# Mining Function Specifications

When testing a program, one not only needs to cover its several behaviors; one also needs to _check_ whether the result is as expected. In this chapter, we introduce a technique that allows us to _mine_ function specifications from a set of given executions, resulting in abstract and formal _descriptions_ of what the function expects and what it delivers. 

These so-called _dynamic invariants_ produce pre- and post-conditions over function arguments and variables from a set of executions. They are useful in a variety of contexts:

* Dynamic invariants provide important information for [symbolic fuzzing](SymbolicFuzzing.ipynb), such as types and ranges of function arguments.
* Dynamic invariants provide pre- and postconditions for formal program proofs and verification.
* Dynamic invariants provide a large number of assertions that can check whether function behavior has changed.

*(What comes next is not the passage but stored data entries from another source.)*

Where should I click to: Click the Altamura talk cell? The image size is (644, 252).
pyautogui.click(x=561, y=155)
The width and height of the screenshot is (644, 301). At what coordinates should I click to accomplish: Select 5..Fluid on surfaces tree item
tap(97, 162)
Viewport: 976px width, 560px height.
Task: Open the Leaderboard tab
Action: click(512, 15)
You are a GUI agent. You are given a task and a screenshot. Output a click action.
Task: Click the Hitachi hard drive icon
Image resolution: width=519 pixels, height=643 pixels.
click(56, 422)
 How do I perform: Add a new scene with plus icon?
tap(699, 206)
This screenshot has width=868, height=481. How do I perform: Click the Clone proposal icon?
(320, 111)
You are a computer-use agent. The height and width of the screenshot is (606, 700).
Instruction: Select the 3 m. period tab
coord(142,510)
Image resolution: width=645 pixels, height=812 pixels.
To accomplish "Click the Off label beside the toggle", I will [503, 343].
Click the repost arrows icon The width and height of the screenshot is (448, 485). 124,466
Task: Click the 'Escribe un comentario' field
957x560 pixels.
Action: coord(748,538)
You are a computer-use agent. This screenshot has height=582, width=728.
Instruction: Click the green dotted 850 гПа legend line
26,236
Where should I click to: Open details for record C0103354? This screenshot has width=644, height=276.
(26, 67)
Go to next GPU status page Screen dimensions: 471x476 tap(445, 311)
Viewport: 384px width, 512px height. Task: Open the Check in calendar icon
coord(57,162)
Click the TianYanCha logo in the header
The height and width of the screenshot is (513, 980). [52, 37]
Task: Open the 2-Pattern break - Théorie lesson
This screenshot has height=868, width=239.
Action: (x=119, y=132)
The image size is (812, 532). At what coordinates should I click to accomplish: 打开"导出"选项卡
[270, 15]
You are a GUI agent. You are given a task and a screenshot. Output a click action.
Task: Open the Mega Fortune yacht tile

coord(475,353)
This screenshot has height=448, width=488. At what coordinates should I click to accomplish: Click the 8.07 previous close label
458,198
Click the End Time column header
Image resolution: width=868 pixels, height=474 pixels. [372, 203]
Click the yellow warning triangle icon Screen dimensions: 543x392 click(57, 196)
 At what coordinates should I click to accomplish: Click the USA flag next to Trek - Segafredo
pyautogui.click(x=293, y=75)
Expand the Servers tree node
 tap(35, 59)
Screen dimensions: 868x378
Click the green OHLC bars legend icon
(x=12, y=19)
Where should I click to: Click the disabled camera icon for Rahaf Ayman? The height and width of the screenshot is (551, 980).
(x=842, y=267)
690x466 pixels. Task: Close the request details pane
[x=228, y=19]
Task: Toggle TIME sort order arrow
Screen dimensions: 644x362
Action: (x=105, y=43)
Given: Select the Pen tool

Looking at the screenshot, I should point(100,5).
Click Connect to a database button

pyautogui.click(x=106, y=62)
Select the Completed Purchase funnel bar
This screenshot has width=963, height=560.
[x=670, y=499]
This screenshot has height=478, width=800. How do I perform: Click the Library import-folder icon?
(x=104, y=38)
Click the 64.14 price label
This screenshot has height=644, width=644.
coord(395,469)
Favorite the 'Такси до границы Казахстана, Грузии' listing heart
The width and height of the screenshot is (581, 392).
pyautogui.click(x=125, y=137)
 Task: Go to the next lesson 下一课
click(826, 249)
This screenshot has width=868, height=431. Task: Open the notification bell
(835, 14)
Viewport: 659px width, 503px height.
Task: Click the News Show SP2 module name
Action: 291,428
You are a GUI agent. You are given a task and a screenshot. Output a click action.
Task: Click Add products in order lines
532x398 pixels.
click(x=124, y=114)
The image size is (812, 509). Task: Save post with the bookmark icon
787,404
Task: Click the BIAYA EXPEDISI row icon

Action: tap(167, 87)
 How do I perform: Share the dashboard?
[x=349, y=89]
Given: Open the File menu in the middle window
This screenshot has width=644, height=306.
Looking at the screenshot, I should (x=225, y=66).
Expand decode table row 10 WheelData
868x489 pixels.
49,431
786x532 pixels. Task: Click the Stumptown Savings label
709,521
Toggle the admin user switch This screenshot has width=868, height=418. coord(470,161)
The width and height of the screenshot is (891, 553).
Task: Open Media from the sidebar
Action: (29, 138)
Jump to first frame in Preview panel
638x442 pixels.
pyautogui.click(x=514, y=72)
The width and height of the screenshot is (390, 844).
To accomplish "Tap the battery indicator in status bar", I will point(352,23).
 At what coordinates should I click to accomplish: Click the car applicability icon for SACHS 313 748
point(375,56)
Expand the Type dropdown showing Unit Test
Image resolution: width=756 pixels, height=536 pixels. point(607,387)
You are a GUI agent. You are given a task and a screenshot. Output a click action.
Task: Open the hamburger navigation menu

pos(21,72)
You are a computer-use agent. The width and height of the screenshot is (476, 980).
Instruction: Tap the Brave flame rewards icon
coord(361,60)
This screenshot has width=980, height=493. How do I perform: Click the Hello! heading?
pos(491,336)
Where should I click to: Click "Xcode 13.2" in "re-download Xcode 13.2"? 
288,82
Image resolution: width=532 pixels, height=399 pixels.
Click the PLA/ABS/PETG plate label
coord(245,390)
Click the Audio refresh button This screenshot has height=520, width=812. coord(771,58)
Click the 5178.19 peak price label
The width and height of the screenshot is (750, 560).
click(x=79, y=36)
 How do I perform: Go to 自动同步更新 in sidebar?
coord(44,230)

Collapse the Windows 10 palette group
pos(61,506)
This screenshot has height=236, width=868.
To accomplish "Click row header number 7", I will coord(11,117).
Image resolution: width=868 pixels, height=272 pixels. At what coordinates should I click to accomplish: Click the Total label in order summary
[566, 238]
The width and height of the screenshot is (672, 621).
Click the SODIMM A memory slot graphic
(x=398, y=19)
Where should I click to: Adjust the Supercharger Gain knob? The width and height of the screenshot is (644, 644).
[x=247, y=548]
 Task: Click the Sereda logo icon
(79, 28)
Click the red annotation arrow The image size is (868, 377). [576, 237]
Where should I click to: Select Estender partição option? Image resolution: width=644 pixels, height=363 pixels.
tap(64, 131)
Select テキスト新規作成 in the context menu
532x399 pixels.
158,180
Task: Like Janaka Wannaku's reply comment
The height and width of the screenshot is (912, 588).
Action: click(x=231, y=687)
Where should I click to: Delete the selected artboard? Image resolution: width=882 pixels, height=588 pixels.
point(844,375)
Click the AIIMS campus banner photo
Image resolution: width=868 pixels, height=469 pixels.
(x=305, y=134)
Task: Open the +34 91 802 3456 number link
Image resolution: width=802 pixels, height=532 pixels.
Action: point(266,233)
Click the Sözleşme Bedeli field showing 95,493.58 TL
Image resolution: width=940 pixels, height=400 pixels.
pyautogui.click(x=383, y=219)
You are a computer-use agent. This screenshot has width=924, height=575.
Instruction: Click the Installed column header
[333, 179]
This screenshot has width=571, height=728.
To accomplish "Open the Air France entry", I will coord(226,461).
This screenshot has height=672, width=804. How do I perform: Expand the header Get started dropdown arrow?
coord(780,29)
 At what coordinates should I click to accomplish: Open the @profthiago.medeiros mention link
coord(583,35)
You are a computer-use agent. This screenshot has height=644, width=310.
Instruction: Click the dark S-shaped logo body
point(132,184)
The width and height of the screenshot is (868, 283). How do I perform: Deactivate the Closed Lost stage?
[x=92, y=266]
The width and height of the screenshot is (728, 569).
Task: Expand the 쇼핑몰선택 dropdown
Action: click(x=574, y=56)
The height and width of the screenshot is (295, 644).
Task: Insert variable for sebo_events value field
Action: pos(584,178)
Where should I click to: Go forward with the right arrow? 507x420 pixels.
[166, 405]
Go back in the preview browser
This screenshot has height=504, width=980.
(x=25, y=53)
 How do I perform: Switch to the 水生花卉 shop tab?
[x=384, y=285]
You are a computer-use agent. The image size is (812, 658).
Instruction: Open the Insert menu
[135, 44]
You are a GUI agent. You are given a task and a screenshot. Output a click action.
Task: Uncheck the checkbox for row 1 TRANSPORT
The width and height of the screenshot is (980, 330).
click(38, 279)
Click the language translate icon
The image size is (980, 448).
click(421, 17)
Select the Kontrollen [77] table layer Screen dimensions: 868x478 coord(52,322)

Traditionally, dynamic invariants are dependent on the executions they are derived from. However, when paired with comprehensive test generators, they quickly become very precise, as we show in this chapter.

**Prerequisites**

* You should be familiar with tracing program executions, as in the [chapter on coverage](Coverage.ipynb).
* Later in this section, we make use of Python program transformations; some knowledge on the Python AST functions is helpful.
* The interplay with symbolic testing builds on, well, [symbolic testing](SymbolicFuzzer.ipynb),

In [None]:
import fuzzingbook_utils

In [None]:
import Intro_Testing

## Specifications and Assertions

When implementing a function or program, one usually works against a _specification_ – a set of documented requirements to be satisfied by the code. Such specifications can come in natural language. A formal specification, however, allows the computer to check whether the specification is satisfied.

In the [introduction to testing](Intro_Testing.ipynb), we have seen how _preconditions_ and _postconditions_ can describe what a function does. Consider the following (simple) square root function:

In [None]:
def my_sqrt(x):
 assert x >= 0 # Precondition
 
 ...
 
 assert result * result == x # Postcondition
 return result

The assertion `assert p` checks the condition `p`; if it does not hold, execution is aborted. Here, the actual body is not yet written; we use the assertions as a specification of what `my_sqrt()` _expects_, and what it _delivers_.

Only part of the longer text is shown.